A multiplicação de cópias à margem da lei ou a pirataria na net, entre outras "facilidades", faz voar dos cofres da Sociedade Portuguesa de Autores dezenas de milhões de euros todos os anos

"Estamos a viver o tempo do culto e da entronização do consumidor, que é também eleitor. O autor é minoritário. E o poder político entende que não deve ser dificultado o acesso (às obras musicais, literárias e outras), porque quem vota em massa é o consumidor, não é o autor". José Jorge Letria, vice-presidente da Sociedade Portuguesa de Autores (SPA), explica deste modo a "dinâmica muito forte" e "muito difícil de parar" do livre acesso às obras dos criadores, patente sobretudo na Internet. O problema é que, se, "por um lado, esta atitude é simpática porque corporiza uma certa democratização dos bens culturais", por outro lado "dificulta a profissionalização de jovens criadores que querem que o seu futuro passe por uma justa remuneração do seu trabalho", explica o responsável da SPA.O problema torna-se ainda mais complexo e difícil de contrariar, quando são os próprios criadores que, tantas vezes, colocam como principal objectivo da sua actividade, não a cobrança de direitos sobre as suas criações, mas a divulgação das obras junto de um público alargado, sem preocupações de retorno financeiro. Recorde-se que o próprio Agostinho da Silva fez gala de prescindir dos direitos sobre os muitos livros que publicou. E, nas universidades norte-americanas, nasceu um movimento, os Creative Commons, entretanto alargado a outros países, que corporiza a ideia do livre acesso às obras (ver texto nestas páginas).
Com este tipo de atitudes, na perspectiva dos autores que não querem prescindir das suas remunerações, torna-se "muito difícil explicar" aos consumidores a importância de não fazer cópias-piratas ou downloads ilegais na net. E é por estas e por outras que a SPA vê diminuída aos seus proveitos anuais, que rondam hoje os 40 milhões de euros, uma fatia muito substancial por via de fugas de toda a ordem ao pagamento dos direitos dos seus representados.

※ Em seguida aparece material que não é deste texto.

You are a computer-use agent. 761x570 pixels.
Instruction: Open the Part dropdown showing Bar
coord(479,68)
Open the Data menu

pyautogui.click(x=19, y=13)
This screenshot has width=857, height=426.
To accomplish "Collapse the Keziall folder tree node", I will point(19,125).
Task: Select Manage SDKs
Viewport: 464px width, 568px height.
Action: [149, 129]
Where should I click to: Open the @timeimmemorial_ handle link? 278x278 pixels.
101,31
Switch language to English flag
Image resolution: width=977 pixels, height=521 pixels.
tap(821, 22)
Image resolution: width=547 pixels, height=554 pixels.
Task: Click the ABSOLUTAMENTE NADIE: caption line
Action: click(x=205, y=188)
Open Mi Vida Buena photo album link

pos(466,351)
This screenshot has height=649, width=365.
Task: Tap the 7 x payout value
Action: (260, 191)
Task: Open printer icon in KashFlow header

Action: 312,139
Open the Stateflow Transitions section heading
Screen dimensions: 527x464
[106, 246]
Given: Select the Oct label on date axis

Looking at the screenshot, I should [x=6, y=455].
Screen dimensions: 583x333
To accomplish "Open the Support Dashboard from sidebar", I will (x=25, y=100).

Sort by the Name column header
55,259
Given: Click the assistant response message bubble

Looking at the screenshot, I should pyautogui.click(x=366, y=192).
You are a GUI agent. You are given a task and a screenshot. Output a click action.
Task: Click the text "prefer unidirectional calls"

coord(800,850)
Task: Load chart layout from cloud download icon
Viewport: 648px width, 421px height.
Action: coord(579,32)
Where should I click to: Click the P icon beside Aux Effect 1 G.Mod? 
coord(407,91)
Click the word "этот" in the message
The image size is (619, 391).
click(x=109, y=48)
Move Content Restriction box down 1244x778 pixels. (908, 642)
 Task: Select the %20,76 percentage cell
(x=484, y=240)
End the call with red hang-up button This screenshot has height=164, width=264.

Qualidade das obras em riscoAs consequências desta realidade parida pela globalização são, segundo alguns, pouco menos do que catastróficas. "Se isto continuar como está, na música, por exemplo, a produção tal como a conhecemos acaba, porque ninguém vai investir numa actividade cujo retorno se aproxima rapidamente do zero", avisa Eduardo Simões, director-geral da Associação Fonográfica Portuguesa (AFP). Resultado: "A música não acaba, mas vamos regredir para a fase das bandas de garagem" e para a "mais do que provável estrangeirização", por "falta de produção nacional com qualidade técnica", remata o responsável da AFP. Trata-se da hipotética quebra geral da qualidade média da actividade criativa, provocada pelas dificuldades crescentes de profissionalização dos autores, já referida por Jorge Letria.
Mesmo Luís Silveira Rodrigues, jurista a trabalhar na Deco e, por isso, com uma natural inclinação para a defesa dos consumidores, admite que é preciso "combater a pirataria". Mas com métodos nem sempre coincidentes com os da SPA, tidos como demasiado inflexíveis: "Se fecharmos demasiado a malha contra a cópia [de obras originais], abriremos ainda mais o campo de acção das máfias", sustenta, defendendo que "é preciso sensibilizar as pessoas e, ao mesmo tempo, descer o preço dos produtos".
A luta contra o desrespeito generalizado pelos direitos de autor passaria, tanto na perspectiva da Deco como da SPA - e para além de uma atitude menos laxista do poder central, que se coloca por sistema e oportunisticamente ao lado dos consumidores -, por "acções pedagógicas" nas escolas, um caminho que já está a ser seguido na Alemanha e nos EUA. Mas a tarefa não é fácil. Da experiência da Deco decorre que "as pessoas têm uma grande incompreensão pelos direitos de autor", refere Silveira Rodrigues. Contra a opinião da Deco, Jorge Letria, da SPA, defende que "é preciso taxar na origem os meios técnicos que permitem a multiplicação das obras e os downloads ilegais", isto é, as fotocopiadoras, os computadores e toda a espécie de gravadores.